For this example, we will download a book from the Project Gutenberg which we will use as the input data for the MapReduce program. I have downloaded the book “Opportunities in Engineering by Charles M. Horton“.

When you visit the webpage, you will find the book in many formats as shown in the screenshot below. Make sure to download the book in Plain Text UTF-8 encoding format so that it can be easily read by the MapReduce program.

Once the book is downloaded, lets rename it to input.txt for easy reference

6.2 Transferring input data to HDFS

MapReduce needs the input data to be present and accessible in the corresponding HDFS. So before we can run the MapReduce job, we need to transfer the book we just downloaded in the previous step to the HDFS. To do so, please use the following command:

hadoop fs -put input.txt input.txt

The above command, puts the input.txt file from the local system to the HDFS at the root location and with the name input.txt as shown in the screenshot below:

Tranferring the input file from local to HDFS

You can check if the file is successfully transferred using the command:

hadoop fs -ls

or from the Hadoop User Panel

With the successful completion of this step we are now ready to submit the Python MapReduce job to Hadoop cluster.

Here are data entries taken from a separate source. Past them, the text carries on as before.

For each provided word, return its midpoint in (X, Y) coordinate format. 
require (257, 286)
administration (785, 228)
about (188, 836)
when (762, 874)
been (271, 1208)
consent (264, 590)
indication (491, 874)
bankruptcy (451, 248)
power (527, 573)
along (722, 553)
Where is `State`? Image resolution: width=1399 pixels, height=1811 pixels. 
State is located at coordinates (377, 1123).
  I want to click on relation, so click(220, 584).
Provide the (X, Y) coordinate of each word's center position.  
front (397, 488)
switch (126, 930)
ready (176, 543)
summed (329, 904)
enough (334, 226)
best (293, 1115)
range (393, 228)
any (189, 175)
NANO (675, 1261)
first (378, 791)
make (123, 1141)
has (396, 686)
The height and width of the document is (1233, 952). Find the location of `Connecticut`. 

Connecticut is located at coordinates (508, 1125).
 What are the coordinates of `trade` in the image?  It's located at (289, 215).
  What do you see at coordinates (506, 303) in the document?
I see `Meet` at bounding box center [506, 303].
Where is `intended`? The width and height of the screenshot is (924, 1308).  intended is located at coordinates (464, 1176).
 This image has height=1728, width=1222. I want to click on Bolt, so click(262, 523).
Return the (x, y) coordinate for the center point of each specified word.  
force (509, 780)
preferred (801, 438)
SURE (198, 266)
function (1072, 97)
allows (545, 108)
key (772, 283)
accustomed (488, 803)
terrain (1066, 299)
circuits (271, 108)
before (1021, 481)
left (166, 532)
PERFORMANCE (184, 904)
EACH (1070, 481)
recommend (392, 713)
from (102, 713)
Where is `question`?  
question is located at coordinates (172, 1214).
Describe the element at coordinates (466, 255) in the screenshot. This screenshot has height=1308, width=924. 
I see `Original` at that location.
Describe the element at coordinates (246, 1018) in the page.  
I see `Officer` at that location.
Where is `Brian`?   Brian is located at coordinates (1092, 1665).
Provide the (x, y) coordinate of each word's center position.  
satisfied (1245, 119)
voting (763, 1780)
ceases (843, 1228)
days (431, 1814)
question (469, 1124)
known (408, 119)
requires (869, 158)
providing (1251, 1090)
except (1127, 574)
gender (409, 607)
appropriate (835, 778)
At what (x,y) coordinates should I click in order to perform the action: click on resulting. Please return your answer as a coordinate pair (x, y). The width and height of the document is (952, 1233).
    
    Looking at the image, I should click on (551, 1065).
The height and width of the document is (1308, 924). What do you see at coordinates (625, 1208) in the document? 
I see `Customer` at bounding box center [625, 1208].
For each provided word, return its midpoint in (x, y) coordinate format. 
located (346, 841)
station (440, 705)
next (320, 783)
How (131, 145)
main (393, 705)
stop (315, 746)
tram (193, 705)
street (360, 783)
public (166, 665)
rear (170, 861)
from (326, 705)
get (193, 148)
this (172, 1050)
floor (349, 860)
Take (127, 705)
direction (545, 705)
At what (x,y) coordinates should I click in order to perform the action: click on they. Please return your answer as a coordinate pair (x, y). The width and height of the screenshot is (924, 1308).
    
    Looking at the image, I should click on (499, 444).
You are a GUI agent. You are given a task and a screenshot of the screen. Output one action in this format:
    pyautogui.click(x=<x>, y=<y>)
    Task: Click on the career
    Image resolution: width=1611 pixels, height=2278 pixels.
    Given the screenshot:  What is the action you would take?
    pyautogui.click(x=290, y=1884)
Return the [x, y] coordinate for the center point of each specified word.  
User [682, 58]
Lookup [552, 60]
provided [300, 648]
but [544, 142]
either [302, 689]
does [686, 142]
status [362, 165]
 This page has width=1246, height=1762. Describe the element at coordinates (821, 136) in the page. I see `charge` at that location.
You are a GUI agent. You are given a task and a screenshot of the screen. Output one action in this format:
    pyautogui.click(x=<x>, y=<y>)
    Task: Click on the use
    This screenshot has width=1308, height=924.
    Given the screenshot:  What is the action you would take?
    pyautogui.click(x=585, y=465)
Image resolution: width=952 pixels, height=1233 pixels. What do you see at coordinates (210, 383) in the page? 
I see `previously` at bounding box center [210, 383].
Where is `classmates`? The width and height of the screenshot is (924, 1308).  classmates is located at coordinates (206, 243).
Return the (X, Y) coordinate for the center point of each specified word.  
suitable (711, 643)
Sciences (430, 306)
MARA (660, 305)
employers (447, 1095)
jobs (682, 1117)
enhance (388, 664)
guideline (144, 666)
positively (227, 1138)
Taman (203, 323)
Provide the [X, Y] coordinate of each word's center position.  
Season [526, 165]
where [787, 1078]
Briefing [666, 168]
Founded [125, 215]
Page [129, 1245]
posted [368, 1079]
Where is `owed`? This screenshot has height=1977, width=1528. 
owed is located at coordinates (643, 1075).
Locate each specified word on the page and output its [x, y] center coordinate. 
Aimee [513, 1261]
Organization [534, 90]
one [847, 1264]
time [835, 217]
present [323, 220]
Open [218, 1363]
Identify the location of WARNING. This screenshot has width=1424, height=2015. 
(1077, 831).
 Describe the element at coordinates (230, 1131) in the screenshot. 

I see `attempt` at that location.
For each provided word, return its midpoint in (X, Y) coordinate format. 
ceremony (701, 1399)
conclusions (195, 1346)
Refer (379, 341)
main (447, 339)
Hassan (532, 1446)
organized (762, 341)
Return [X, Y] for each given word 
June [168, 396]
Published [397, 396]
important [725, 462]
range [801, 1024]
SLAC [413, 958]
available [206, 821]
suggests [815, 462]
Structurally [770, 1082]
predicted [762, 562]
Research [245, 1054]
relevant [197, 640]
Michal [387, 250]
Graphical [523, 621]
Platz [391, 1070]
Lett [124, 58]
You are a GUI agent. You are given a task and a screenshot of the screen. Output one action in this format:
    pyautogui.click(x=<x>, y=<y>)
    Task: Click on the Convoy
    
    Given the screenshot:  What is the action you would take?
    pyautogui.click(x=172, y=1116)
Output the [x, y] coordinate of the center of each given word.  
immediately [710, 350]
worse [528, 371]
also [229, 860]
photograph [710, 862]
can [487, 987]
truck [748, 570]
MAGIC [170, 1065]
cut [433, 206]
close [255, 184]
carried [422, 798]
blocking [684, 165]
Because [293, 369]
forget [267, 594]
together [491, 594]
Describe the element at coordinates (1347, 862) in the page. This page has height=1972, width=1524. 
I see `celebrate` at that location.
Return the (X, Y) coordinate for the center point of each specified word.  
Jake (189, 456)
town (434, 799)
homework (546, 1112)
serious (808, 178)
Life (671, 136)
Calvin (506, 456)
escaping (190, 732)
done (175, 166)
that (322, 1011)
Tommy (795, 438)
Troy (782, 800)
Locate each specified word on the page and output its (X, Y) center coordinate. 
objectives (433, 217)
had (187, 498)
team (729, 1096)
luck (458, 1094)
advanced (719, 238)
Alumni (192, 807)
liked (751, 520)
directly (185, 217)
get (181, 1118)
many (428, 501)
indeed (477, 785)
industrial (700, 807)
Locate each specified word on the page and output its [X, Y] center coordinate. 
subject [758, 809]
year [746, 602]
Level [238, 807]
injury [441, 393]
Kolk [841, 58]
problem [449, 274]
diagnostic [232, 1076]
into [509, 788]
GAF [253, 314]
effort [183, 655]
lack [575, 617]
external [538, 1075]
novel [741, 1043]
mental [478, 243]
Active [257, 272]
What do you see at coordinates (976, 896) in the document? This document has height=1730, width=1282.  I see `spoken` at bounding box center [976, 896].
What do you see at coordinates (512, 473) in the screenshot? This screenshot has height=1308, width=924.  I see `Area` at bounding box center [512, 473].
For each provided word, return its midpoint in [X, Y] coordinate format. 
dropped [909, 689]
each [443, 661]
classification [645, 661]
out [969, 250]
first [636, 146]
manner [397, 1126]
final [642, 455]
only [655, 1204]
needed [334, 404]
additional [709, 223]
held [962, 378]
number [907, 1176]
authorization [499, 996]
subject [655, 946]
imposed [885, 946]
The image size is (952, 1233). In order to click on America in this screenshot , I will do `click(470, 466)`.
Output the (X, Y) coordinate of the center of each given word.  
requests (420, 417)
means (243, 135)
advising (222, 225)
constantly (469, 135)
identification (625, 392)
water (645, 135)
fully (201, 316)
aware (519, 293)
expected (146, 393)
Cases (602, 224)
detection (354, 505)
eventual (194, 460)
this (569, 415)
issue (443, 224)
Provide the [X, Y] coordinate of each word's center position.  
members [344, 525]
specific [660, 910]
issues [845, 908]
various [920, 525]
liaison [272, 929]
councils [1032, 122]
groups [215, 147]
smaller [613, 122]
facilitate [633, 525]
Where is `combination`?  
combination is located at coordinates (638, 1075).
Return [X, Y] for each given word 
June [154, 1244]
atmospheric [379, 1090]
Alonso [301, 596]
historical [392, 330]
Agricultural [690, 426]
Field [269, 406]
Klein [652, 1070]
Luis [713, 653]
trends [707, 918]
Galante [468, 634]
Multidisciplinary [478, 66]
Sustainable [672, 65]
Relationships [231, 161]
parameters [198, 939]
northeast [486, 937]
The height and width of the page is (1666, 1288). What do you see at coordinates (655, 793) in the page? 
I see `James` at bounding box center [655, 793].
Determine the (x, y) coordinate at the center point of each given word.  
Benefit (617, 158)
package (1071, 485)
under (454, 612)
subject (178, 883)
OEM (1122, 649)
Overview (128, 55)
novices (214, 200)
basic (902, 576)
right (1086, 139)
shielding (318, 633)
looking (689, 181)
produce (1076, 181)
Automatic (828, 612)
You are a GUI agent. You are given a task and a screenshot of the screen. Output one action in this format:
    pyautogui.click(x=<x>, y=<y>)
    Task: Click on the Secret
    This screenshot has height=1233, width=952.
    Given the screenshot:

6.3 Submitting the MapReduce Job

For running the job on Hadoop Cluster we will use the Streaming API so that the data can be passed between the Mapper and the Reducer using stdin and stdout. Following is the command used to submit and run the job:

hadoop jar /usr/lib/hadoop-0.20-mapreduce/contrib/streaming/hadoop-streaming-mr1.jar \
-file mapper.py   -mapper mapper.py \
-file reducer.py   -reducer reducer.py \
-input /user/cloudera/input.txt \
-output /user/cloudera/output

Following is the screenshot of complete command in the console:

If the job is successfully submitted and running, you will see the console out similar to the one in the screenshot below:

Notice the console log assigned a job id to the MapReduce job and started running the job.

Once the job is finished without any exceptions or errors, you will see the following console log with the last line mentioning the path where the output of the job is stored.

6.4 Understanding the Console Log

Successful execution of the MapReduce job will output a significant amount of log to the console. There are few important parts of the log which you should be aware of. Following is the complete console log of the execution of the above MapReduce job.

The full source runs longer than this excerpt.